··· DATA SUPPLIED

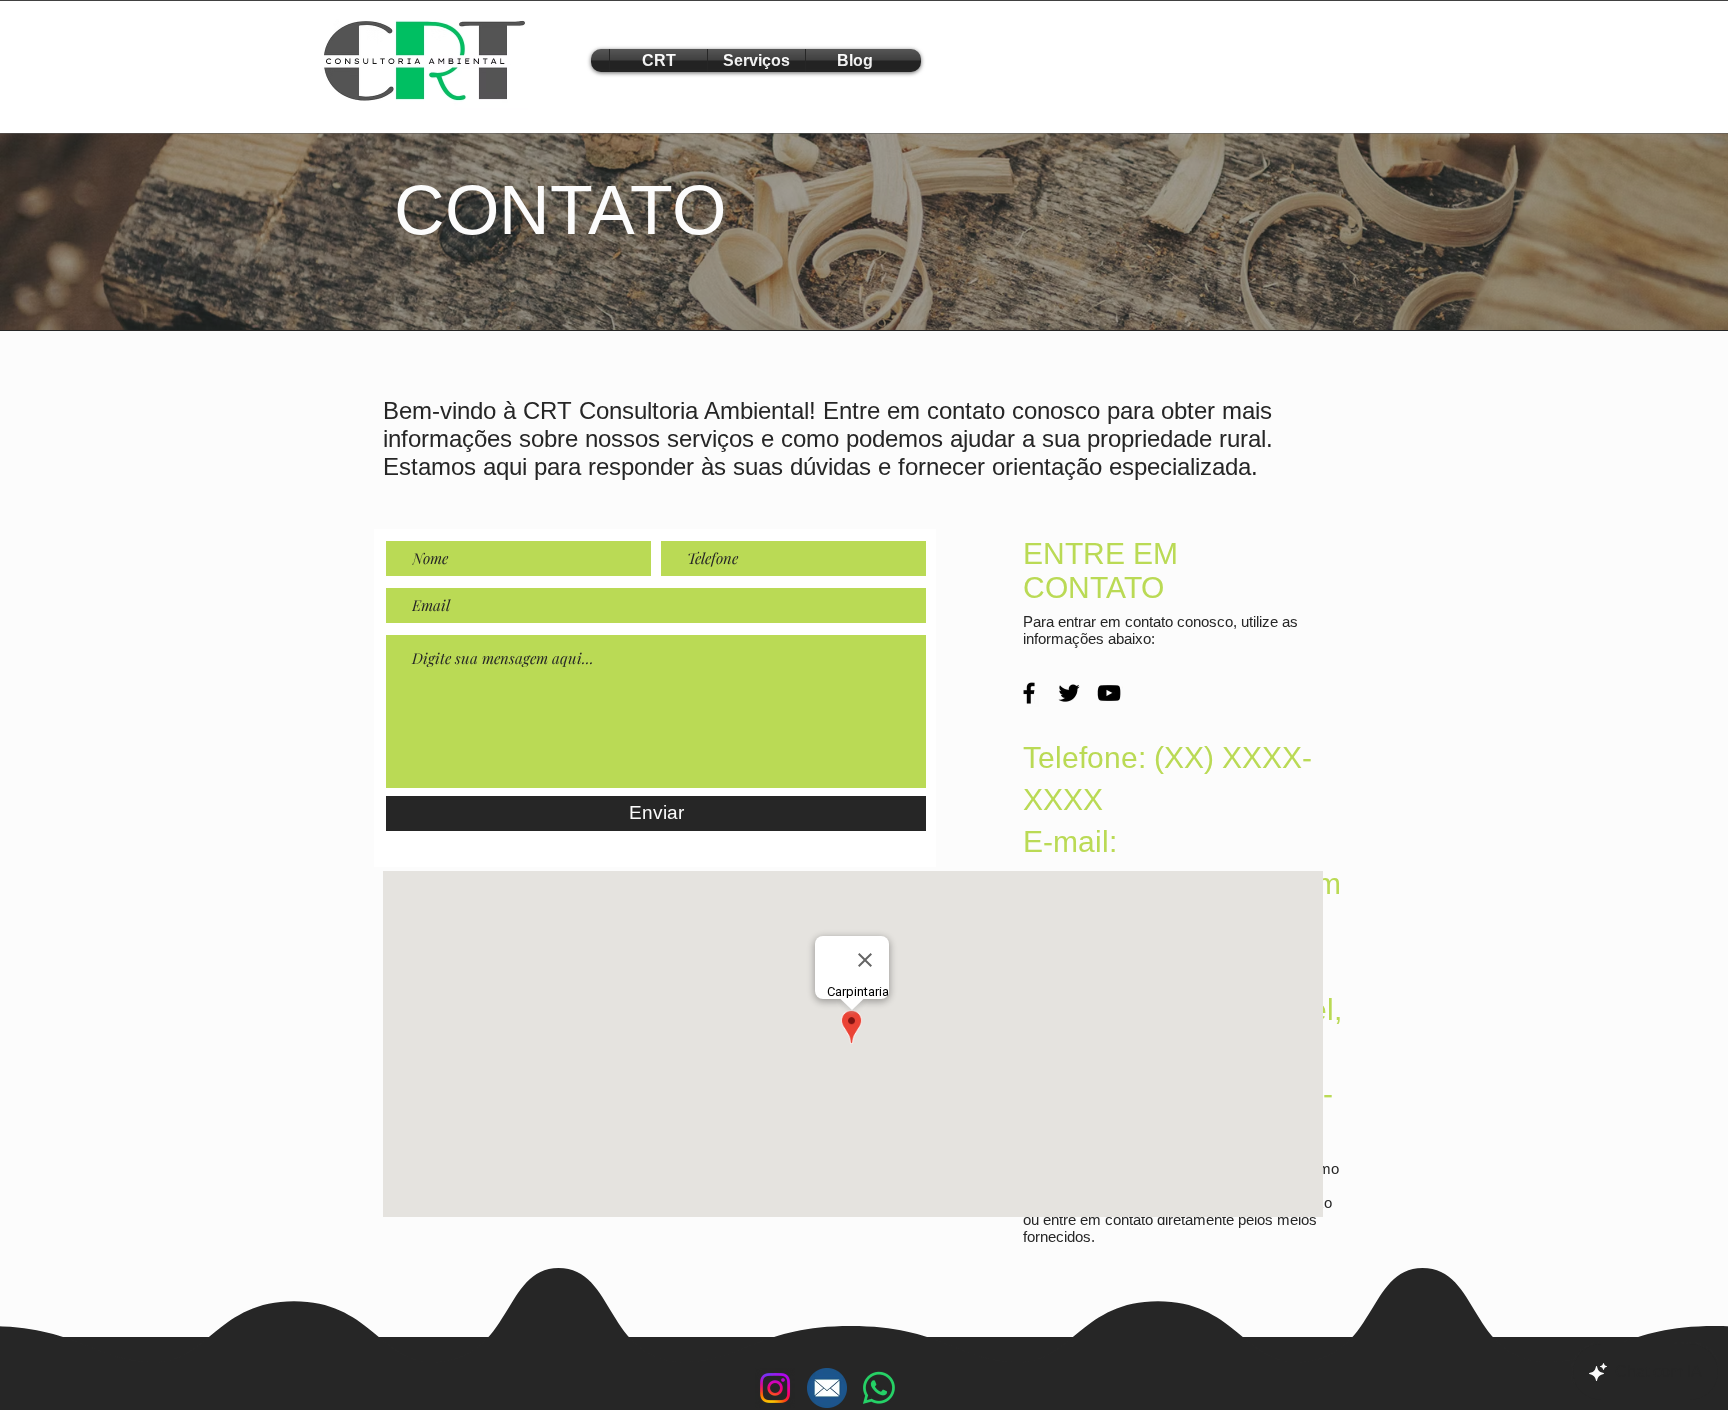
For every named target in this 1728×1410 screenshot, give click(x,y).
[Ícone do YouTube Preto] (1109, 693)
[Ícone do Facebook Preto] (1029, 693)
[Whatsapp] (879, 1388)
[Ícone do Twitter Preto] (1069, 693)
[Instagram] (775, 1388)
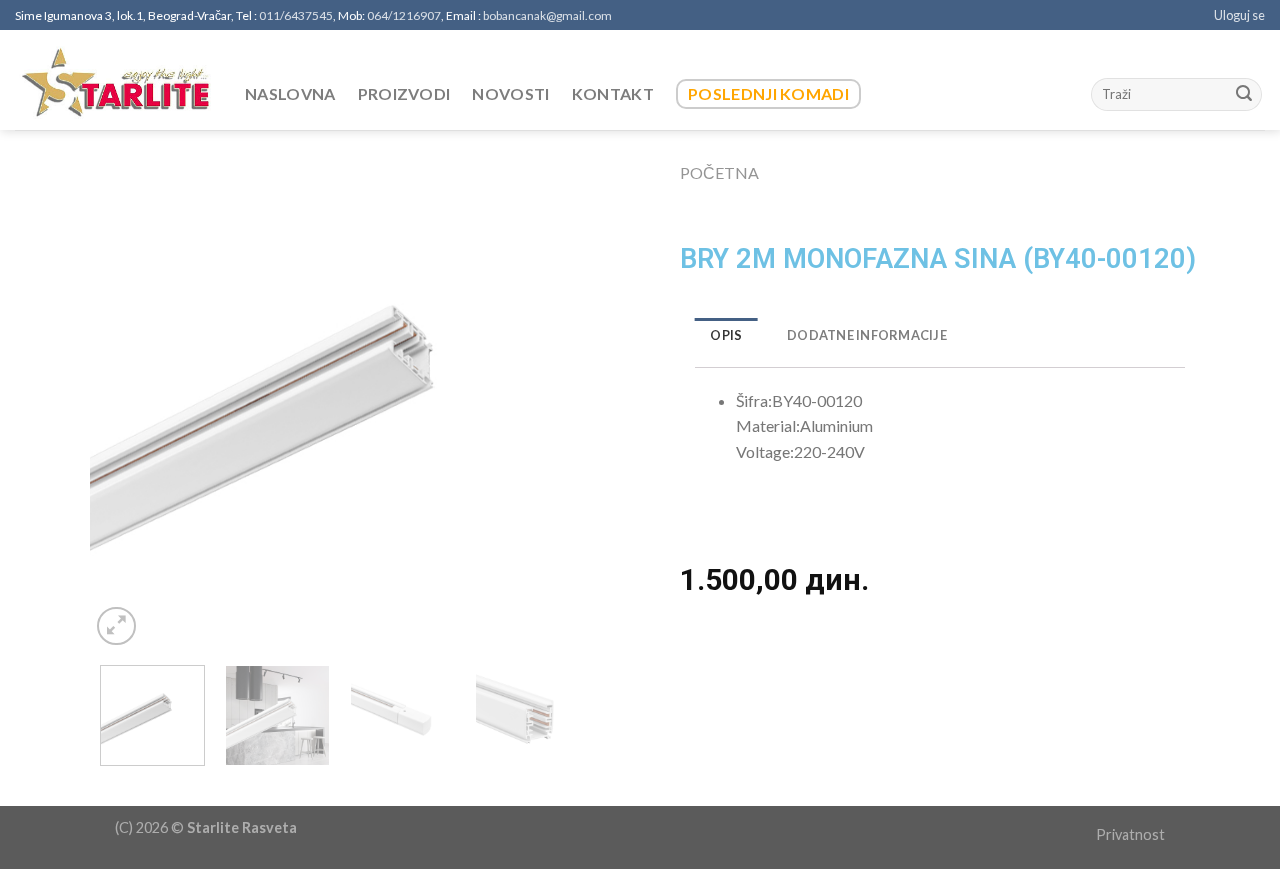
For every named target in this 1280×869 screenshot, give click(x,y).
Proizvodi (404, 93)
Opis (726, 335)
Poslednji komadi (768, 93)
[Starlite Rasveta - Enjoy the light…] (115, 80)
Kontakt (613, 93)
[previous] (125, 400)
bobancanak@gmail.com (547, 15)
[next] (555, 400)
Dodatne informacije (867, 335)
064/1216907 (404, 15)
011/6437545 (296, 15)
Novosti (510, 93)
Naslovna (290, 93)
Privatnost (1130, 834)
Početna (719, 172)
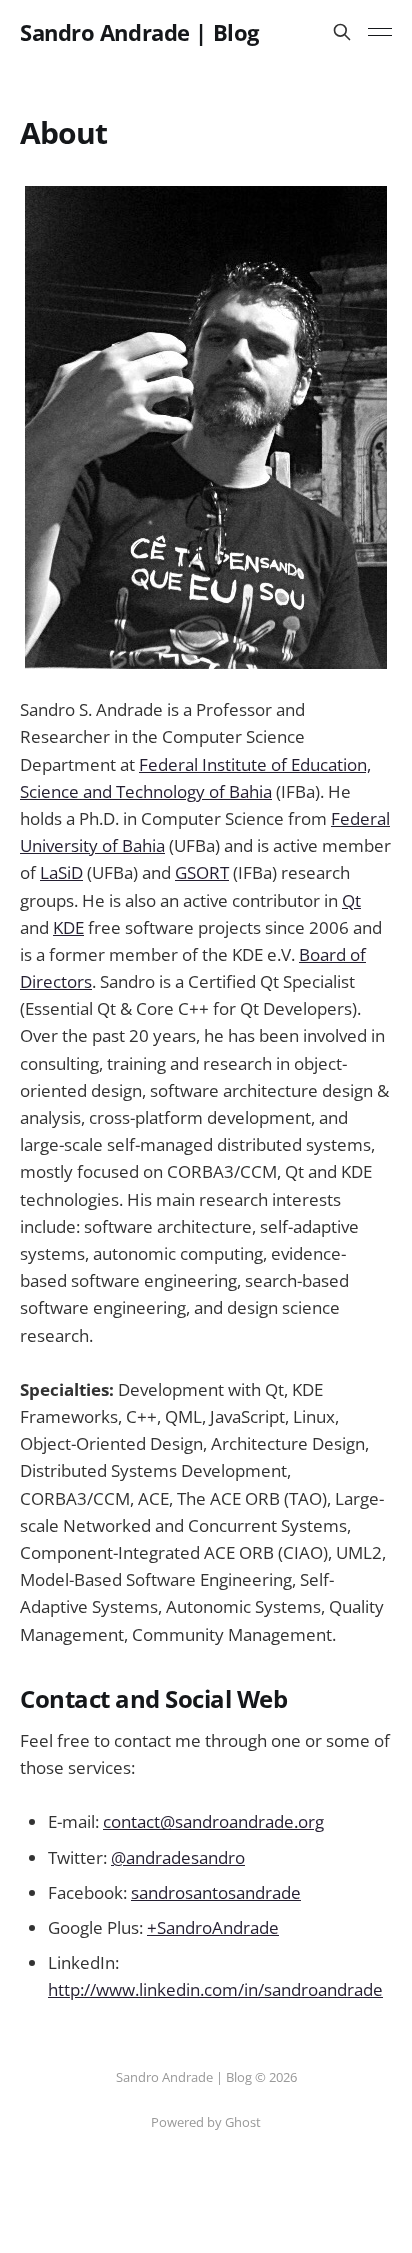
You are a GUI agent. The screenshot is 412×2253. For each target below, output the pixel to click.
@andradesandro (178, 1857)
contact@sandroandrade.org (213, 1821)
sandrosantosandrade (216, 1892)
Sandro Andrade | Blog (139, 32)
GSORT (202, 872)
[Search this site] (342, 32)
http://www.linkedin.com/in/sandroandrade (215, 1989)
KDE (68, 927)
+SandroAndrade (213, 1927)
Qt (351, 900)
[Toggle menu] (380, 32)
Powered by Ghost (206, 2122)
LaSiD (61, 872)
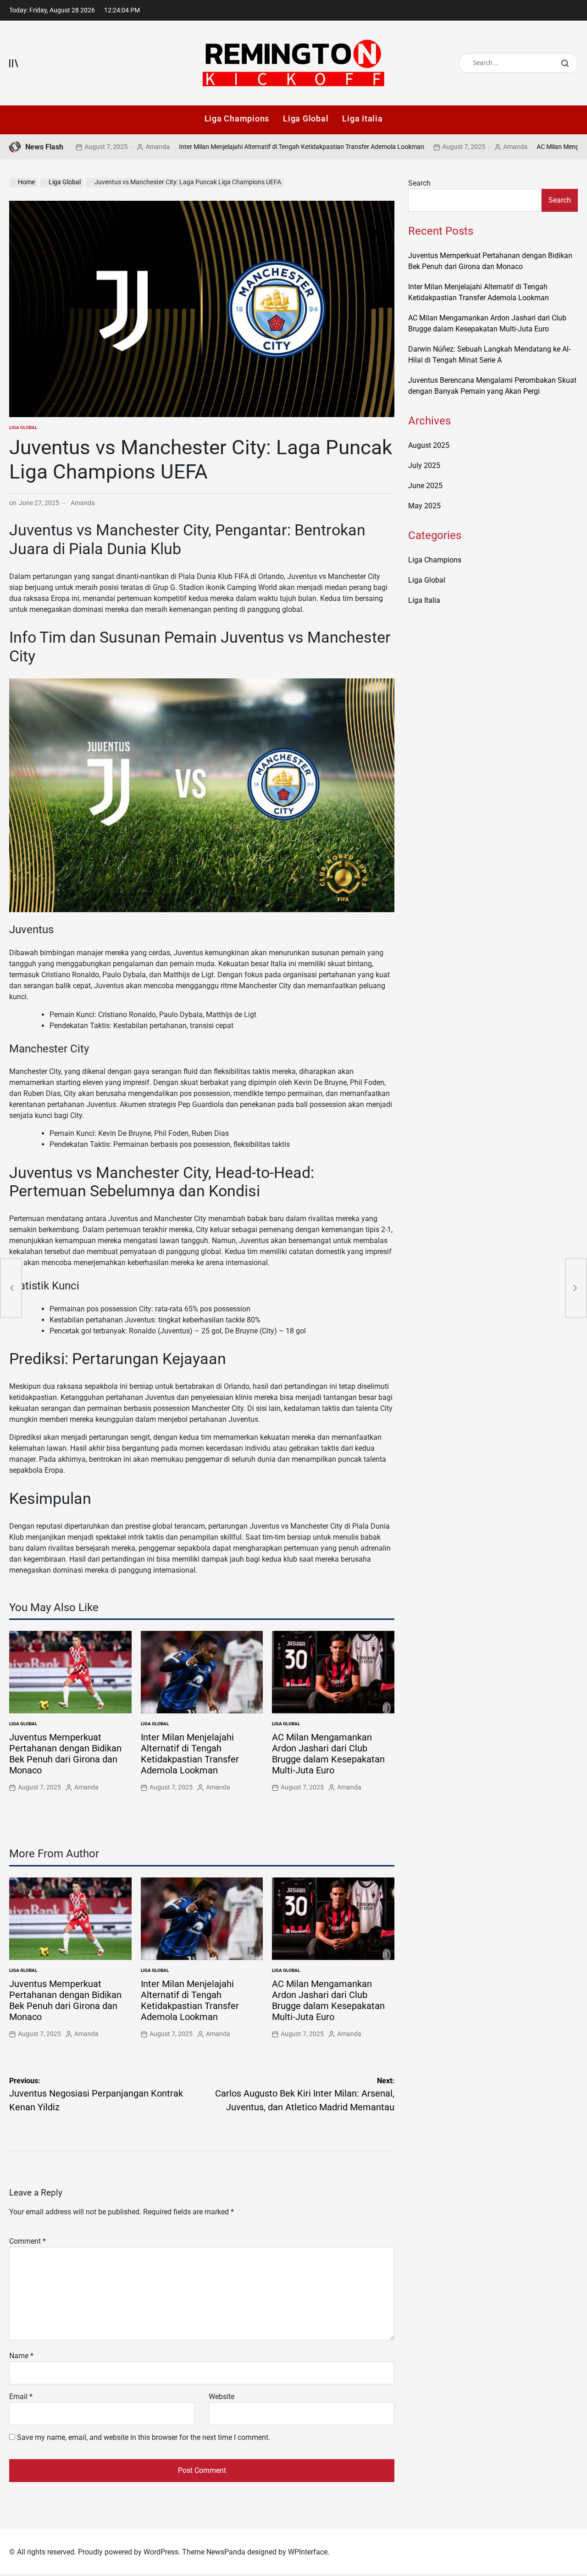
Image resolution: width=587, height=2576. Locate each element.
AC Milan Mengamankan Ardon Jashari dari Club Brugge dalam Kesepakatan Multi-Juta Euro (328, 1754)
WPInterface (307, 2552)
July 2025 (424, 465)
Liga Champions (237, 118)
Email (21, 2396)
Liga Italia (362, 118)
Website (221, 2396)
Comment (27, 2241)
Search (419, 183)
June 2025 (425, 485)
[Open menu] (13, 63)
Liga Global (305, 118)
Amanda (96, 146)
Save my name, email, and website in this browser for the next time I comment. (143, 2437)
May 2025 (424, 505)
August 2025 (428, 445)
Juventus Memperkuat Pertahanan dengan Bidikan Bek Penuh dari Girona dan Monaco (65, 1754)
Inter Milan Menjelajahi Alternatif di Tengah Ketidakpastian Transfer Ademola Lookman (240, 146)
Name (21, 2355)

······

TASK GOAL: Output the data above exactly. Drop every picture.

PROBLEM SOLUTION:
For every named target in this 1728×1410 screenshot, give click(x,y).
[Ícone do YouTube Preto] (1109, 693)
[Ícone do Facebook Preto] (1029, 693)
[Whatsapp] (879, 1388)
[Ícone do Twitter Preto] (1069, 693)
[Instagram] (775, 1388)
For every named target in this 1280×869 screenshot, give click(x,y).
Proizvodi (404, 93)
Opis (726, 335)
Poslednji komadi (768, 93)
[Starlite Rasveta - Enjoy the light…] (115, 80)
Kontakt (613, 93)
[previous] (125, 400)
bobancanak@gmail.com (547, 15)
[next] (555, 400)
Dodatne informacije (867, 335)
064/1216907 (404, 15)
011/6437545 (296, 15)
Novosti (510, 93)
Naslovna (290, 93)
Privatnost (1130, 834)
Početna (719, 172)
You are a GUI agent. The screenshot is 412×2253. For each target below, output the pixel to click.
@andradesandro (178, 1857)
contact@sandroandrade.org (213, 1821)
sandrosantosandrade (216, 1892)
Sandro Andrade | Blog (139, 32)
GSORT (202, 872)
[Search this site] (342, 32)
http://www.linkedin.com/in/sandroandrade (215, 1989)
KDE (68, 927)
+SandroAndrade (213, 1927)
Qt (351, 900)
[Toggle menu] (380, 32)
Powered by Ghost (206, 2122)
LaSiD (61, 872)
Image resolution: width=587, height=2576. Locate each element.
AC Milan Mengamankan Ardon Jashari dari Club Brugge dalam Kesepakatan Multi-Juta Euro (328, 1754)
WPInterface (307, 2552)
July 2025 (424, 465)
Liga Champions (237, 118)
Email (21, 2396)
Liga Italia (362, 118)
Website (221, 2396)
Comment (27, 2241)
Search (419, 183)
June 2025 (425, 485)
[Open menu] (13, 63)
Liga Global (305, 118)
Amanda (96, 146)
Save my name, email, and website in this browser for the next time I comment. (143, 2437)
May 2025 (424, 505)
August 2025 (428, 445)
Juventus Memperkuat Pertahanan dengan Bidikan Bek Penuh dari Girona dan Monaco (65, 1754)
Inter Milan Menjelajahi Alternatif di Tengah Ketidakpastian Transfer Ademola Lookman (240, 146)
Name (21, 2355)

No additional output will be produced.